世界中を旅しながら写真を撮っている石川さん。今もデジカメではなく、ちょっと大きめの、フィルムを使う中判カメラを愛用していて、北極やヒマラヤといった場所でもすべてフィルムで撮影しているんだとか。
「突き詰めていくと、フィルムじゃなくてもいいのかな?ってちょっと揺らぐ時もあるんですけど。でも、僕の使ってるカメラって1本のフィルムで10枚しか撮れないやつで、その不自由さの中で一期一会のものをきちんと写しとどめよう、みたいな気持ちがやっぱりあって」
「なんでも自由だよ、なんでもできるよ、って言われちゃうと、なんかこう、あんまりできなかったりして。でも、凄い制限があるとその中でこれを飛び越える何かをできるかもしれない…って人間誰しも思うと思うんですけど、僕の場合は、写真だとそういう感じがしてるんですよ」
「フィルムの話で言うと、10枚しか撮れないから、例えば目をつぶっちゃってるかもしれないからもう1回撮って、左からも撮って、右からも撮って…みたいな、念の為もう1回撮っておこう、みたいな撮り方が一切できなくなるので。同じカットで多くても2枚ぐらいしか撮れないので、ホントに一期一会ですよね。間違ったら消すとかそういう感覚もないので、ホントに生きてることと一緒っていうか。失敗したら消しましょう、みたいなことができないっていうかね」
「それが、自分の写真の、自分だけが撮れるものになっていく一つの要素だと思うんです。
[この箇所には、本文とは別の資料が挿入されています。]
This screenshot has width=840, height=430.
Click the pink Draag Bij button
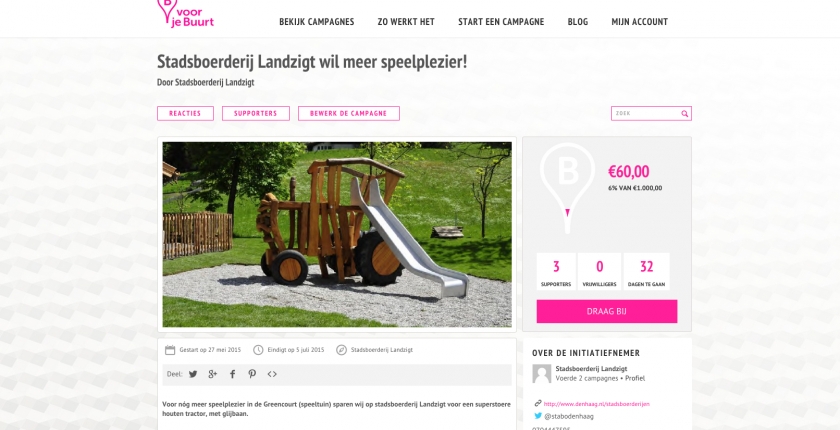607,311
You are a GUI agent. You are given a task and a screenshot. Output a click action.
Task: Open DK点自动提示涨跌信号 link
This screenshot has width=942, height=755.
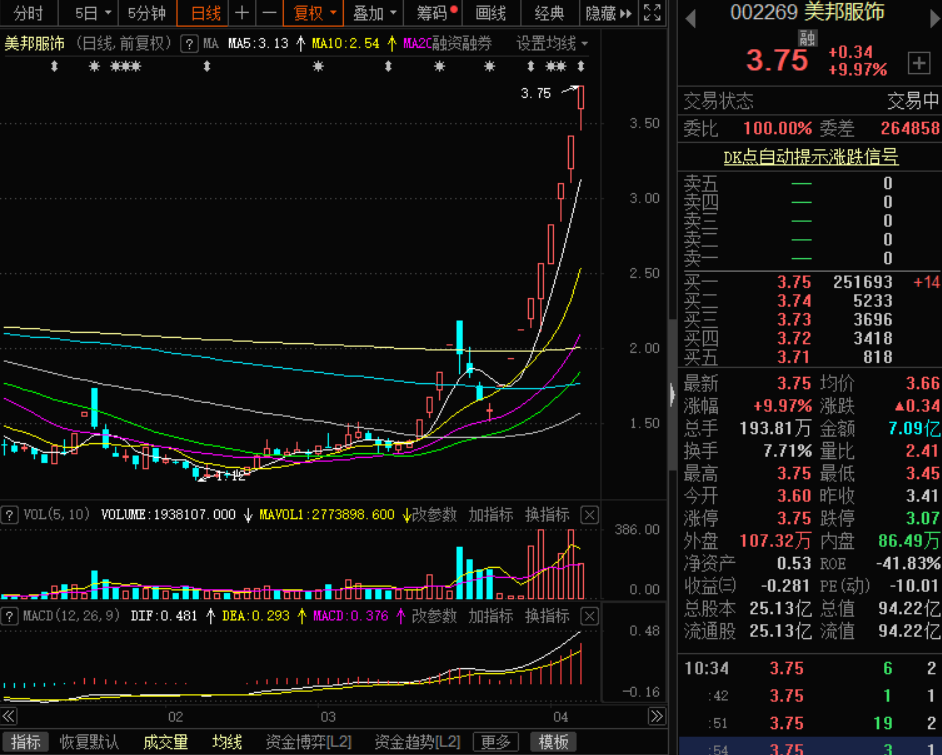(x=810, y=157)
デジカメで持ち上げて撮っていくことも可能なんですけど、そこにフィルムカメラを持っていくっていうのは世界を見渡してもほとんどいないので、これが石川の写真だぞ、っていうふうになっていけばいいなと」
フィルムカメラには、かさばるというデメリットもあるそうです。
「(デジカメに)SDカードとか凄く容量の大きいのを入れたら、何千枚、何万枚って撮れるんですけど、フィルムはね、数十本持っていくだけでもかさばるしね。特に山なんて、数グラム軽くしていきたいっていうか、ホントにお菓子の包み紙とかも取っていくような世界なのに、わざわざフィルムなんて持っていく人はそれこそちょっと(恵さんが言うように)Mっぽいですよね」
そして、石川さんは山に登る前の荷造りについてこう話してくれました。
「やっぱり重さって苦しさに直結してくるんで。あと、暑い寒いも、寒さとかだって苦しさに直結してくるんで、ちゃんと装備は選ばなきゃいけないし、その辺はきちんと考えて選んでいきます」
「旅する直前にパッキングする時間っていうのが結構つらくて。これを省いてこれを持っていこうとか、でもこれを間違えちゃうと、現地では何も手に入らないから絶対に間違えられないとか、忘れ物はできないとか。そういういろんなプレッシャーの中でパッキングをひたすらしていくっていうのが、実は一番つらい作業かもしれないです」
ちなみに、石川さんがヒマラヤに行く時は、2ヶ月半ぐらいのスケジュールで、パンツは3〜4枚持って行くんだとか。
「もちろんずっと着続けてるわけじゃないですよ(笑)。洗濯をよくしますんで。氷河が解けた水とかでゴシゴシして、テントの外にベチョって置いとくだけですぐ乾くんですよ、ぜんぜん湿度がないから。だから3〜4枚をずっと着ては洗い、着ては洗い…って。でもまぁ、1週間ぐらいは着ちゃうかもしれないですけどね」
「パンツを10枚、20枚持っていくんだったら、その分なにか食べ物を持っていった方がいいですから」
「そう考えると、たしかにフィルムをあんなにいっぱい持っていくのはちょっとおかしい気もしますけど、それがまぁ自分ならでは、でしょうね。他の人はまったく持っていかないですからね」
昨年末に発売となった石川さんの最新著書『地上に星座を作る』。この本にも書かれていますが、石川さんは東日本大震後に何度も岩手県の宮古市に通っていて、高校の写真部の生徒に写真を教えてきたそうです。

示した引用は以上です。